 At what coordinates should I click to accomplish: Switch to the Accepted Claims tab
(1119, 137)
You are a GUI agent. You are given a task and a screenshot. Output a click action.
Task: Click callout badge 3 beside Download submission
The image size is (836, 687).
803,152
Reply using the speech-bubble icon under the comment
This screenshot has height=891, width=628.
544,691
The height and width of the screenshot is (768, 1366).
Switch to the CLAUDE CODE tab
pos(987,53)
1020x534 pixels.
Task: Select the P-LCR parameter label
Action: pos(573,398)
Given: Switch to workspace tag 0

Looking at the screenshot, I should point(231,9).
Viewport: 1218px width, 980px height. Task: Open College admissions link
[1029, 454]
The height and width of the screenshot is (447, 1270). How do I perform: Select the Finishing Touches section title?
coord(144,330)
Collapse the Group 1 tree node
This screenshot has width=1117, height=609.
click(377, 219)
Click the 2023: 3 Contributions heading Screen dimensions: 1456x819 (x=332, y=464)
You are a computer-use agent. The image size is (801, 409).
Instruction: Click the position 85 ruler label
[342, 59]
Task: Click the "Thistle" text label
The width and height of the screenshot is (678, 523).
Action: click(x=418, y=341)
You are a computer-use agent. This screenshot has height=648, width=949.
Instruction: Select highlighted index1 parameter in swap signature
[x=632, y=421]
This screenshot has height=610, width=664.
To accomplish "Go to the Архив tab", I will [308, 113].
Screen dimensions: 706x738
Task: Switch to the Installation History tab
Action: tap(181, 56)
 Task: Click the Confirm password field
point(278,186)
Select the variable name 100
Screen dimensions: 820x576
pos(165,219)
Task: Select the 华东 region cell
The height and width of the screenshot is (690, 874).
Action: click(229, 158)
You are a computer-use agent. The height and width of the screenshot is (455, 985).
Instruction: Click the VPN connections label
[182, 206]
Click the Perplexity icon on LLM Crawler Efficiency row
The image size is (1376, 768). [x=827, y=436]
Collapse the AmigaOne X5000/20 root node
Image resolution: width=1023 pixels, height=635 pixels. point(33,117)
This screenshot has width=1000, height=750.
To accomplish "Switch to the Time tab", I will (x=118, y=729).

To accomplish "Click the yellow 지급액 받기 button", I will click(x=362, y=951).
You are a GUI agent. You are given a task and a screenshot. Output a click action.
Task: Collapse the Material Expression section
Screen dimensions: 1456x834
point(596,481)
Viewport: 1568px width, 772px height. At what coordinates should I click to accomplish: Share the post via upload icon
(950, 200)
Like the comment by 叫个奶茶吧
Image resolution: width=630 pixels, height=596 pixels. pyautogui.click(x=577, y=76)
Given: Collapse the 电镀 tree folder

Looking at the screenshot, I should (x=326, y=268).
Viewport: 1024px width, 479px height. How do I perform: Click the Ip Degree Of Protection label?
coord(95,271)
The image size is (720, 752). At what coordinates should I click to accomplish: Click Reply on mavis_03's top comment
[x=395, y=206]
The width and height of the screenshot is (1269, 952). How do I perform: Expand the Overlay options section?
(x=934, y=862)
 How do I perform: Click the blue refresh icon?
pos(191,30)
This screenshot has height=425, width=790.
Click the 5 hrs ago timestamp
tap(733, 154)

====================

WHAT YOU SHOULD DO
Please copy all of the rows above word for word, keeping every line unchanged.

TASK ANSWER
 At what coordinates should I click to accomplish: Switch to the Accepted Claims tab
(1119, 137)
You are a GUI agent. You are given a task and a screenshot. Output a click action.
Task: Click callout badge 3 beside Download submission
The image size is (836, 687).
803,152
Reply using the speech-bubble icon under the comment
This screenshot has height=891, width=628.
544,691
The height and width of the screenshot is (768, 1366).
Switch to the CLAUDE CODE tab
pos(987,53)
1020x534 pixels.
Task: Select the P-LCR parameter label
Action: pos(573,398)
Given: Switch to workspace tag 0

Looking at the screenshot, I should point(231,9).
Viewport: 1218px width, 980px height. Task: Open College admissions link
[1029, 454]
The height and width of the screenshot is (447, 1270). How do I perform: Select the Finishing Touches section title?
coord(144,330)
Collapse the Group 1 tree node
This screenshot has width=1117, height=609.
click(377, 219)
Click the 2023: 3 Contributions heading Screen dimensions: 1456x819 (x=332, y=464)
You are a computer-use agent. The image size is (801, 409).
Instruction: Click the position 85 ruler label
[342, 59]
Task: Click the "Thistle" text label
The width and height of the screenshot is (678, 523).
Action: click(x=418, y=341)
You are a computer-use agent. This screenshot has height=648, width=949.
Instruction: Select highlighted index1 parameter in swap signature
[x=632, y=421]
This screenshot has height=610, width=664.
To accomplish "Go to the Архив tab", I will [308, 113].
Screen dimensions: 706x738
Task: Switch to the Installation History tab
Action: tap(181, 56)
 Task: Click the Confirm password field
point(278,186)
Select the variable name 100
Screen dimensions: 820x576
pos(165,219)
Task: Select the 华东 region cell
The height and width of the screenshot is (690, 874).
Action: click(229, 158)
You are a computer-use agent. The height and width of the screenshot is (455, 985).
Instruction: Click the VPN connections label
[182, 206]
Click the Perplexity icon on LLM Crawler Efficiency row
The image size is (1376, 768). [x=827, y=436]
Collapse the AmigaOne X5000/20 root node
Image resolution: width=1023 pixels, height=635 pixels. point(33,117)
This screenshot has width=1000, height=750.
To accomplish "Switch to the Time tab", I will (x=118, y=729).

To accomplish "Click the yellow 지급액 받기 button", I will click(x=362, y=951).
You are a GUI agent. You are given a task and a screenshot. Output a click action.
Task: Collapse the Material Expression section
Screen dimensions: 1456x834
point(596,481)
Viewport: 1568px width, 772px height. At what coordinates should I click to accomplish: Share the post via upload icon
(950, 200)
Like the comment by 叫个奶茶吧
Image resolution: width=630 pixels, height=596 pixels. pyautogui.click(x=577, y=76)
Given: Collapse the 电镀 tree folder

Looking at the screenshot, I should (x=326, y=268).
Viewport: 1024px width, 479px height. How do I perform: Click the Ip Degree Of Protection label?
coord(95,271)
The image size is (720, 752). At what coordinates should I click to accomplish: Click Reply on mavis_03's top comment
[x=395, y=206]
The width and height of the screenshot is (1269, 952). How do I perform: Expand the Overlay options section?
(x=934, y=862)
 How do I perform: Click the blue refresh icon?
pos(191,30)
This screenshot has height=425, width=790.
Click the 5 hrs ago timestamp
tap(733, 154)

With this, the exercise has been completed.